そんな彼らの間の心理の行き来を象徴的に示すものが鳩である。まず鳩は正夫から京子の手に渡る。そしてそのうちの一羽は帰ってくるがすぐに死んでしまう。それは二人の間の行き違いを象徴しているのではないだろうか。京子は一方的に同情心を抱くが、正夫にはそれお受け入れることが出来ない。京子がは「どうして好意を素直に受け取れないのか」と悩むが、そんな施しのような好意を素直に受け取れるはずはないということが理解できないのだ。
次の鳩は正夫に受け取られる。それは正夫が京子を受け入れたということだ。それは京子の行為が本当に純粋な好意から、施しではなく真心からのものだと正夫が感じ取ったからだろう。そのときから鳩は京子の真心の象徴として正夫のところにとどまる。しかし、正夫は最後に再び鳩を売ることを決意する。それは京子の気持ちが真心とは言っても貧しさに対する同情に過ぎなかったと理解するからだ。彼女は正夫に対して真心を持っていたのではなく、貧しさから来る悲惨さに対して真心を持っていたのだ。だから、正夫はそれを振り切るために鳩を売る。その時、鳩は正夫の反骨心の象徴となる。京子はそれを買うが、それを受け入れることは出来ない。そして勇次も同じ結論に至る。
結局、彼らは正夫や秋山を本当には理解することは出来ず、そして彼らとともに生きようと自分の生活を捨てることは出来ない。そしてその決別の象徴として鳩を撃ち殺すのだ。
この結末は彼らを批判しているように見えるが、実はそうではないのだと思う。実際は誰も自分の生活を捨てて貧しい人々を救うことなど出来ないのだ。それが出来ないのは、彼らもまたそのような社会の仕組みから逃れることが出来ないからだ。彼らがヒロイズムを奮い起こして立ち上がったとしても、それで問題が解決するとは思えない。そんな絶望的な態度がこの映画の結末には存在する。

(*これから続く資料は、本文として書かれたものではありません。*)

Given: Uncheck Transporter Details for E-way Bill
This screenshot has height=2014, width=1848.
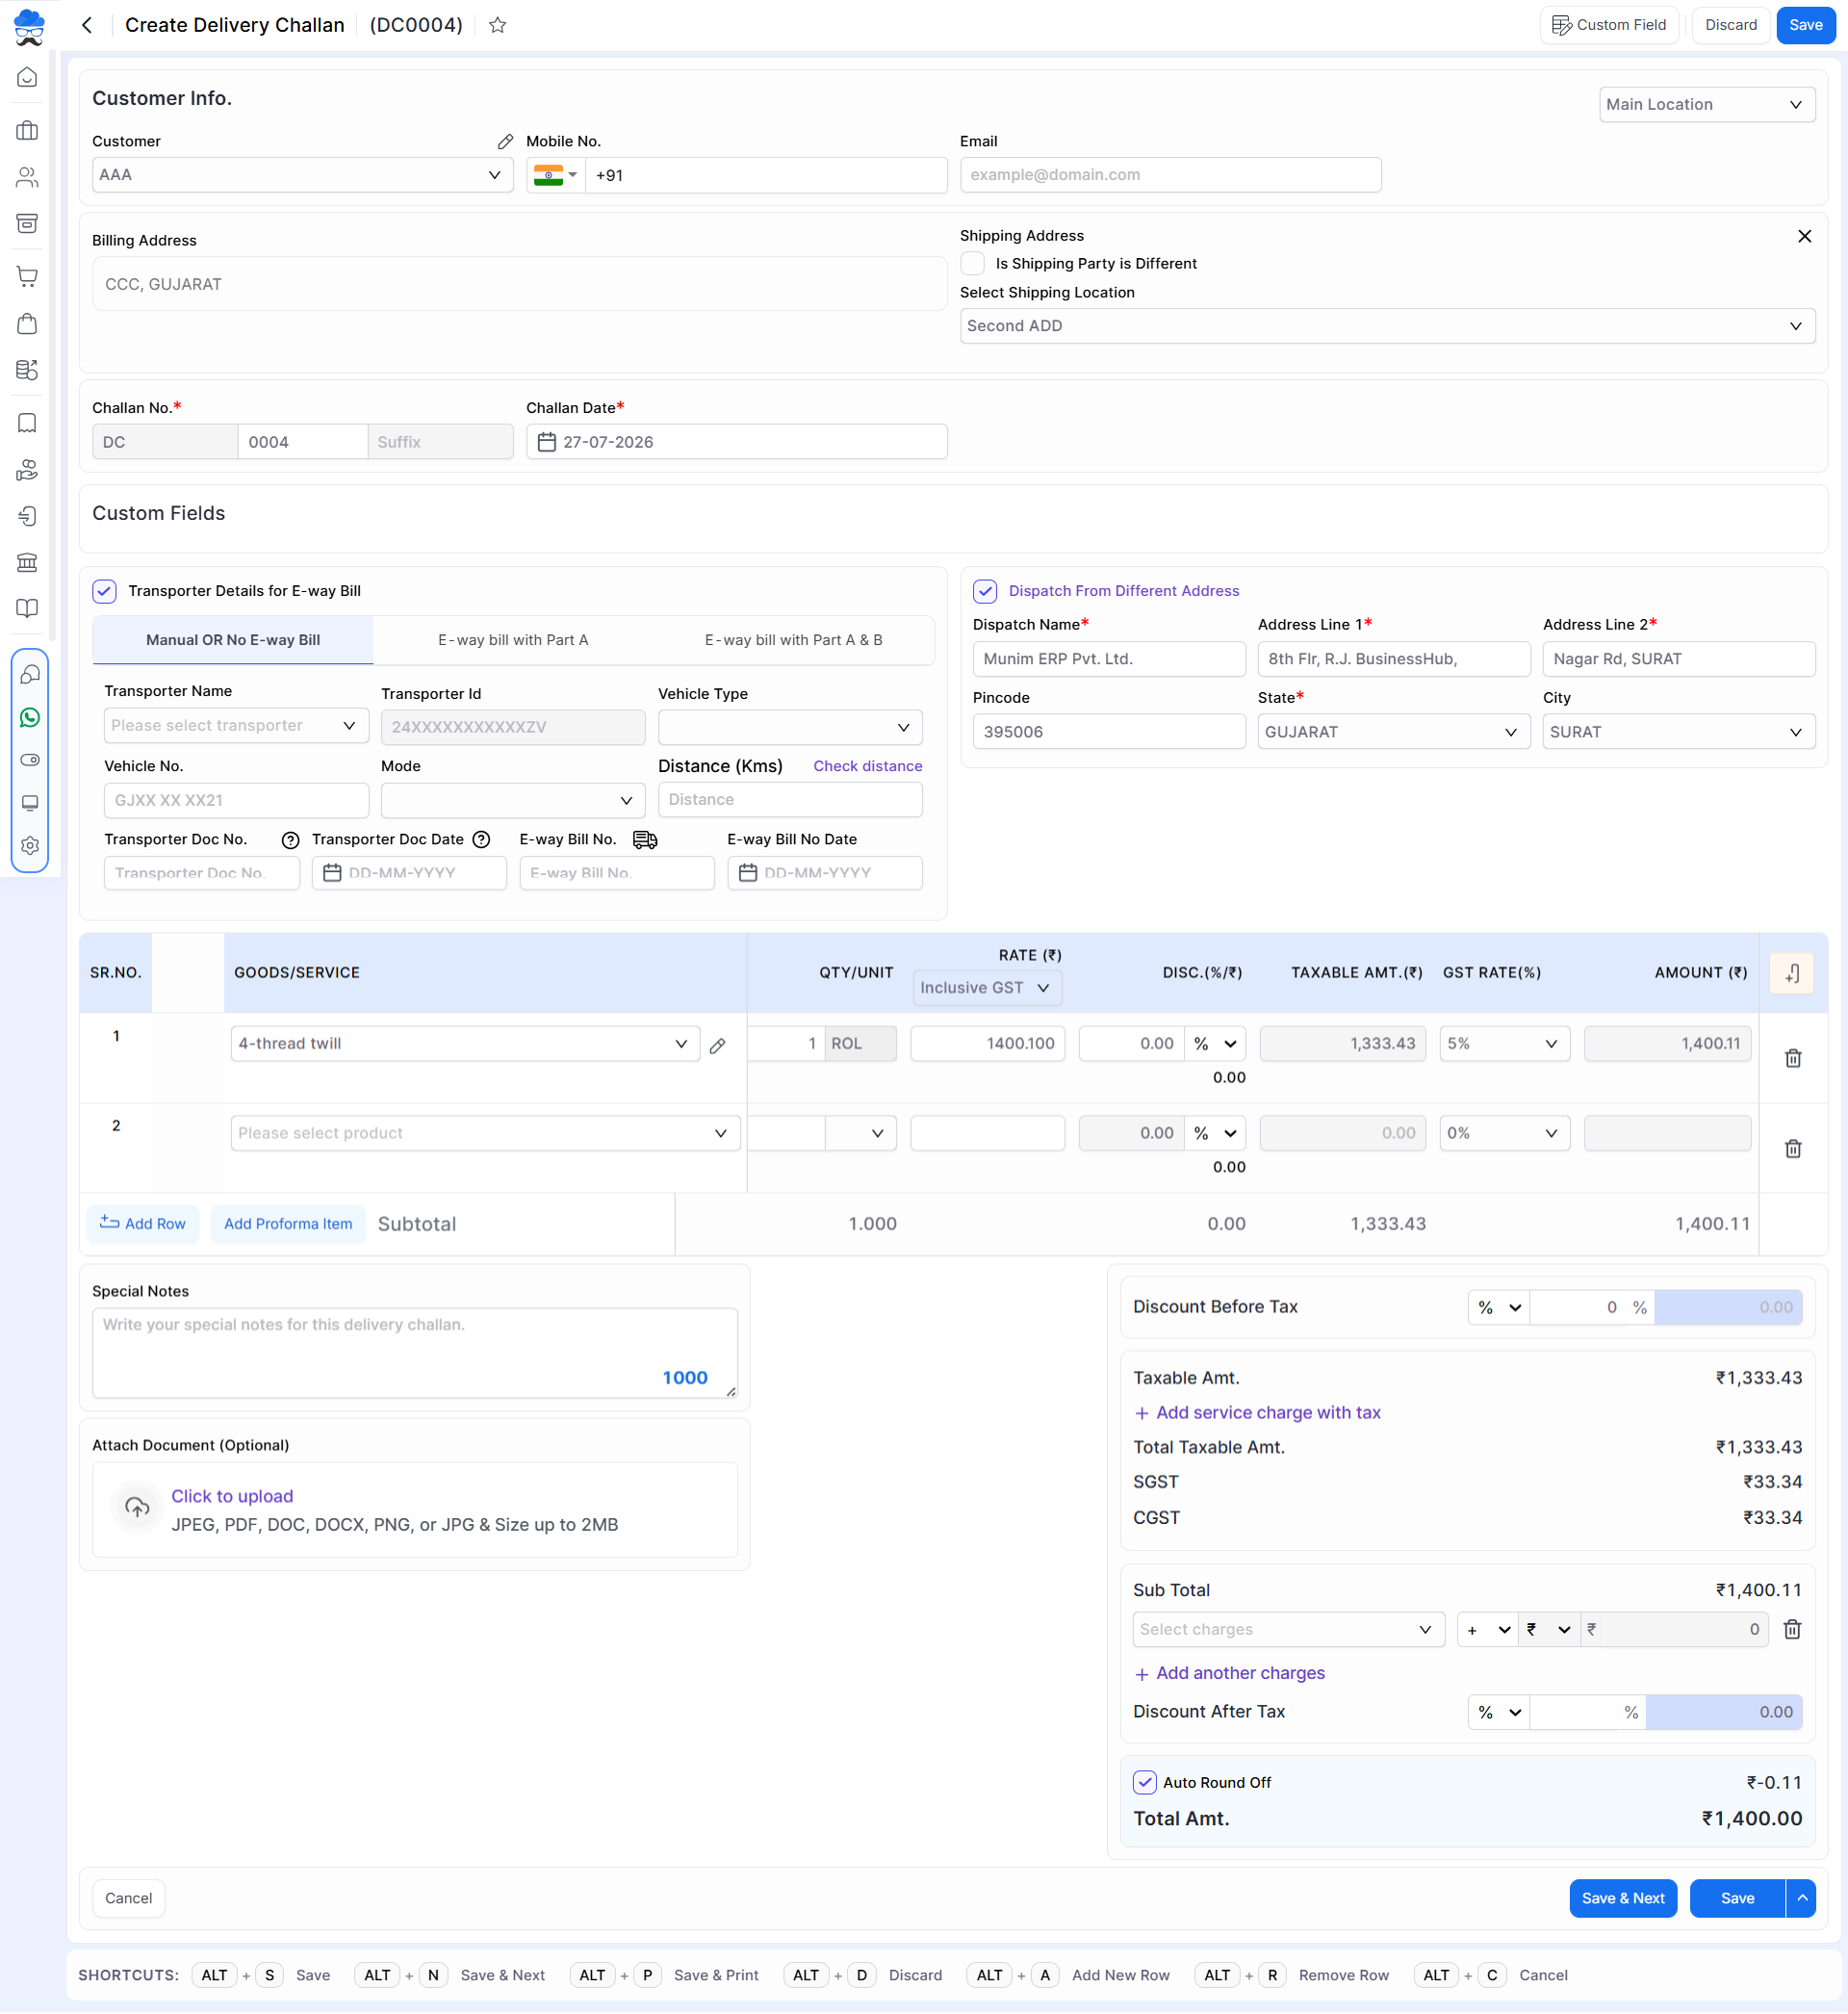Looking at the screenshot, I should pyautogui.click(x=105, y=591).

問題はこの映画の先にあるのではないか。誰もが絡めとられがんじがらめにされてしまっている社会の構造、その根本的な不平等さをいかに解消すればよいのか、この映画がやったことはそれを意識させるということだ。「これをやればいい」という解決策を示すことは誰にも出来ないのだから、これはこれでいいのだと思う。